As a company, we have advised many clients on their pensions where there is Guaranteed Minimum Pension (GMP, for short), succeeding to meet their objectives when other IFAs have not. We have helped clients with GMP to:
 
Take benefits early
Take a bigger lump sum
Get a bigger income
Transfer their pension
 
GMP is quite complex, and often very valuable, and you should not move it without taking advice.

 

If you have a pension and it has Guaranteed Minimum Pension,  there are a number of issues and benefits you may face. Typically, you would expect to find Guaranteed Minimum Pension as part of a final salary pension scheme or a section 32 (buyout bond).

  

Guaranteed Minimum Pension - How it works


GMP is "exactly what it says on the tin” – it is a guaranteed minimum level of pension.
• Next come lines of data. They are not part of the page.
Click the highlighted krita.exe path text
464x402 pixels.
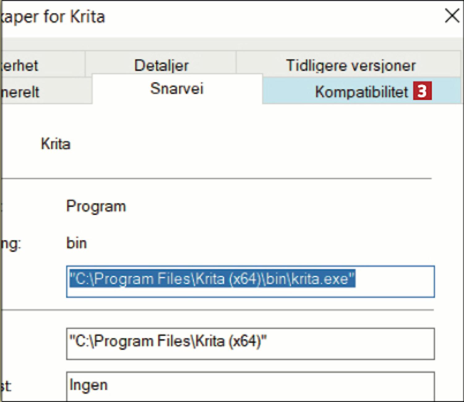[212, 279]
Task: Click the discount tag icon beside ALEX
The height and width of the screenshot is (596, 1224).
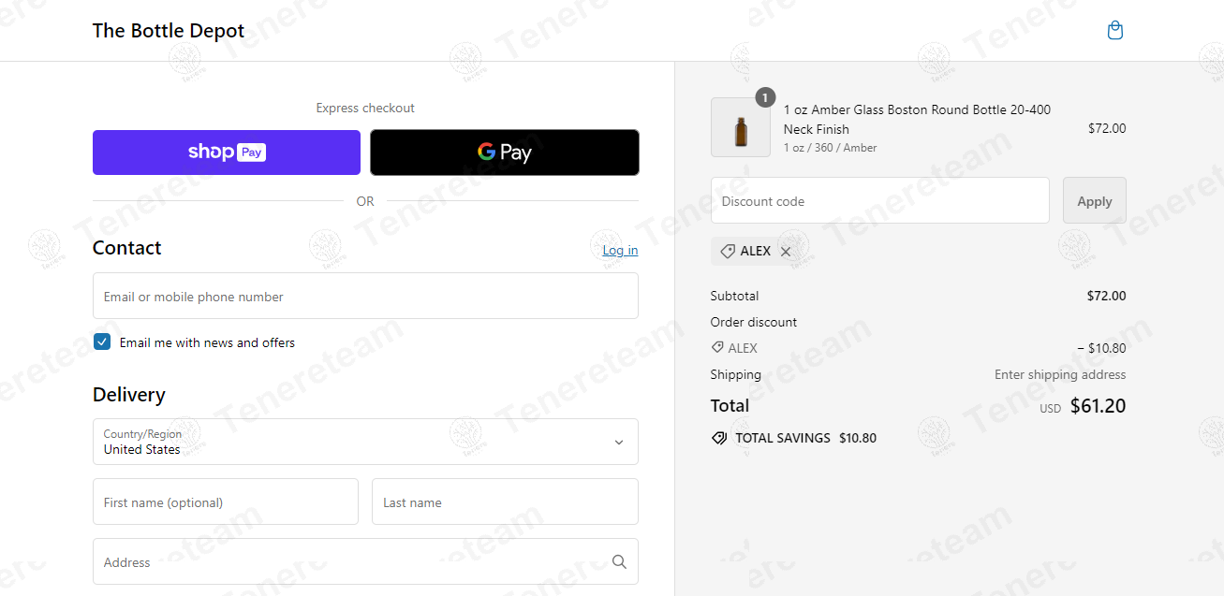Action: point(727,252)
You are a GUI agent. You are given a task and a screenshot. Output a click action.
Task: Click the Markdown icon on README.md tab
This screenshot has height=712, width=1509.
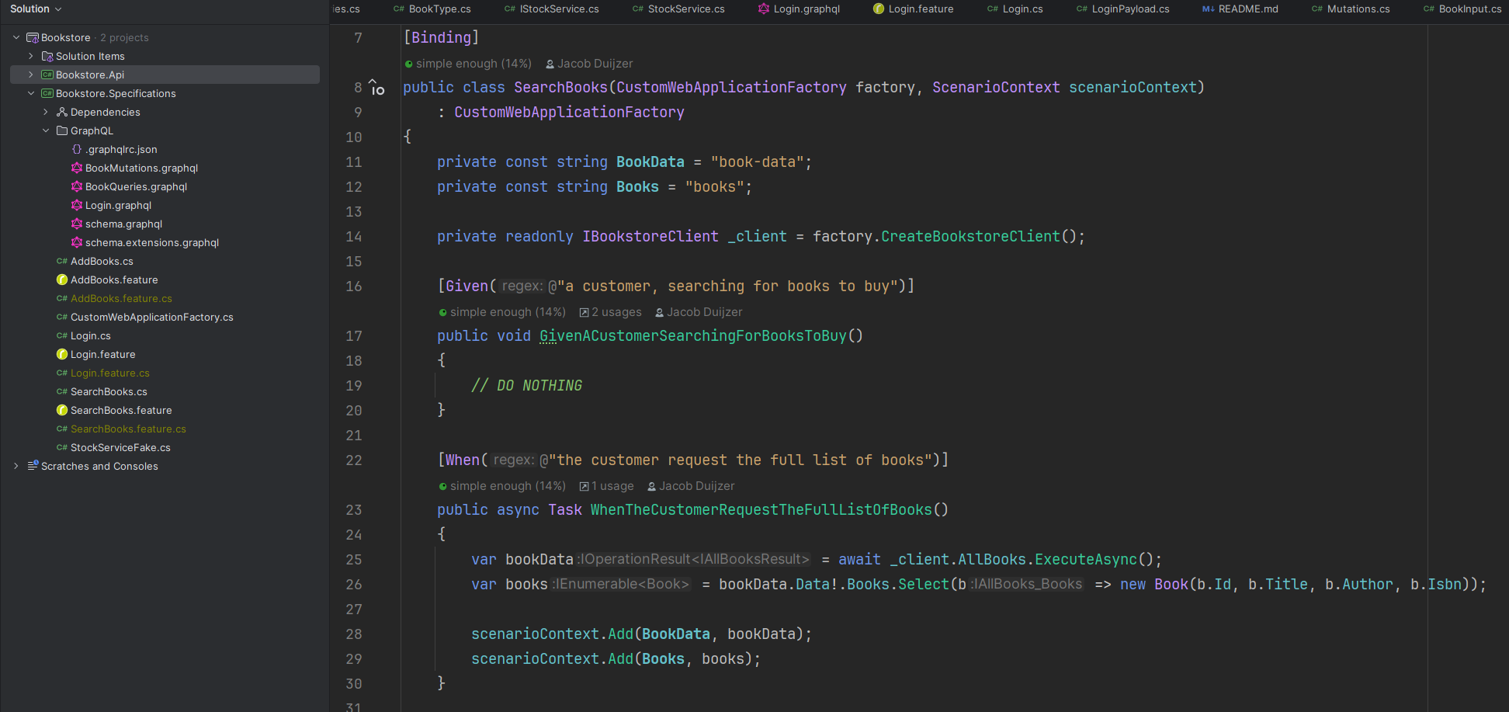1208,9
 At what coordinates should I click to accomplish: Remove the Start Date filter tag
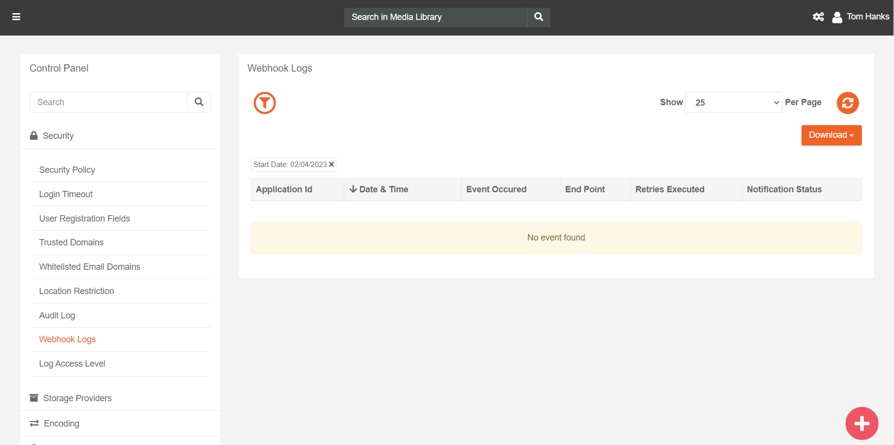pyautogui.click(x=332, y=165)
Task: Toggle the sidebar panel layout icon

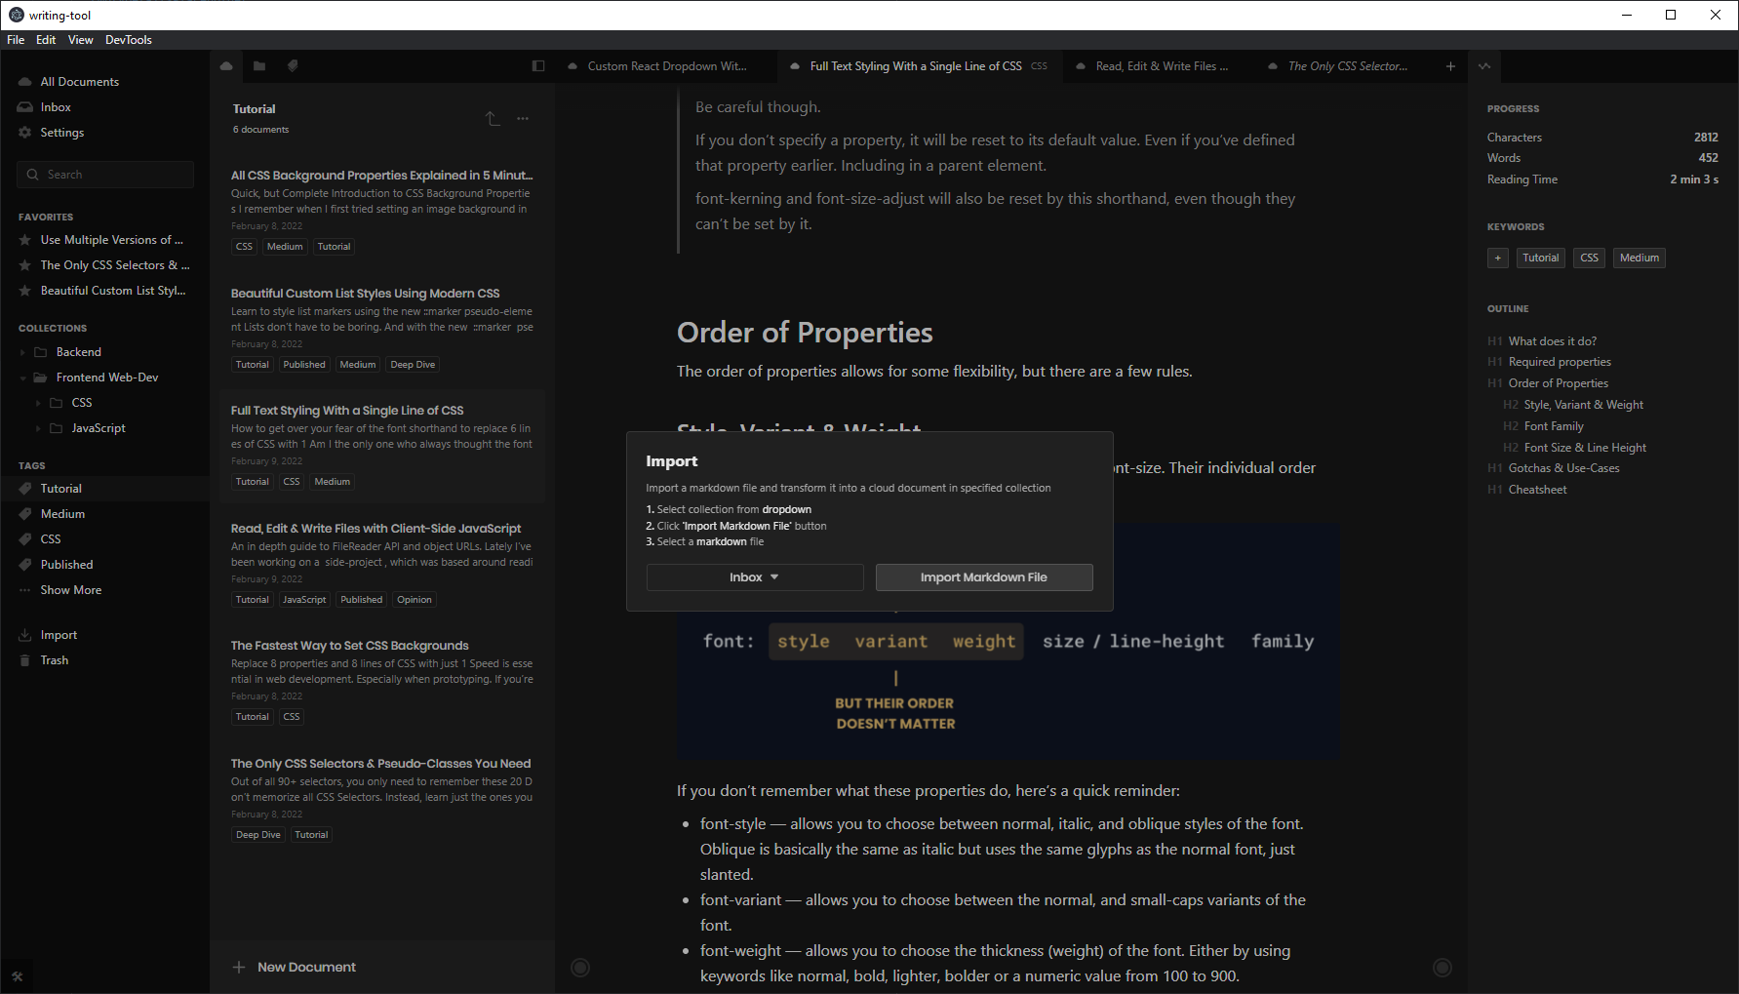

You might have an investment amount relating to it – but GMP is a promised income.  Prior to 1997, if you were contracted out of SERPS (Second State Pension) through a final salary scheme, the alternative scheme had to promise a Guaranteed Minimum Pension.

 

Additionally, the GMP was not "frozen” when you left the pension, it would have been re-valued. So, if you left a scheme, the amount of GMP promised would increase and the rate of increase could be earnings linked or indeed, a fixed amount – depending on the scheme rules.

 

If it was fixed revaluation, the rates would be as follows for the relevant tax years:

 

Date of leaving Revaluation rate:


2007 to 2012 - 4.00%
2002 to 2007 - 4.50%
1997 to 2002 - 6.25%
1993 to 1997 - 7.00%
1988 to 1993 - 7.50%
1978 to 1988 - 8.50%
 
This can often mean that the GMP, although quite small initially, can amount to significant sums. Example: Suppose you left a scheme in 1987 and the amount of income promised for GMP was £1,000 per year.  If you turn 65 in 2020, this £1,000 would increase by 8.5% per year.  This would amount to around £14,760 per year in 2020.
 

GMP Problems
 
If you have a final salary pension or section 32 which has GMP and it has a guaranteed income,  it is the provider's obligation to provide it; they promised it to you and they have a commitment to you.

 

Sometimes however, it can be a problem to you as it can mean:


The guaranteed minimum pension could prevent you from retiring early
The guaranteed minimum pension could mean there is no lump sum (or a reduced lump sum)
You might not be able to transfer your pension
You might find that pension funds that do not relate to the GMP, are then used to pay for the GMP

 

Annuities and GMP

 

If you have a pension and it has GMP, then you might want to preserve the GMP or indeed, you might want to get rid of the GMP. If you have pre 88 GMP (GMP accrued before 1988) then this is inflation proofed by the State. The cost of securing this is mathematically the same as a level annuity, one that does not increase. This is because the insurance company does not provide the increases. So, you should consider whether you give up this benefit, very carefully.

 

Similar considerations apply to post 88 GMP (GMP accrued after 1988). However,  the provider has to give inflation increases up to 3% per year and any inflation increases above this 3%, are provided by the State. 

 

Shopping around for an annuity when you have GMP does not just mean getting a bigger income. The approach is different. You have to assess first, the cost of securing the GMP. Once the GMP is covered by the pension fund, then you can look at providing the tax-free lump sum. Potentially, if the new provider is more competitive, the lump sum can be increased. 

 

If you want a bigger lump sum, or indeed a bigger income, it might be sensible and possible (but NOT always) to get rid of the GMP. This could mean you get a bigger lump sum and bigger income. But, you would lose the inflation proofing provided by the state. 

 

Indeed the pension flexibilities introduced in 2015, and the ability to take unrestricted amounts offer greater flexibility.

 

Spouses benefits and Guaranteed Minimum Pension


Similar considerations could apply to spouses benefits. GMP (normally) provides a spouses pension of 50% (an income that halves for your wife/husband).  By transferring the GMP out, it could be possible to secure better or worse death benefits for a partner.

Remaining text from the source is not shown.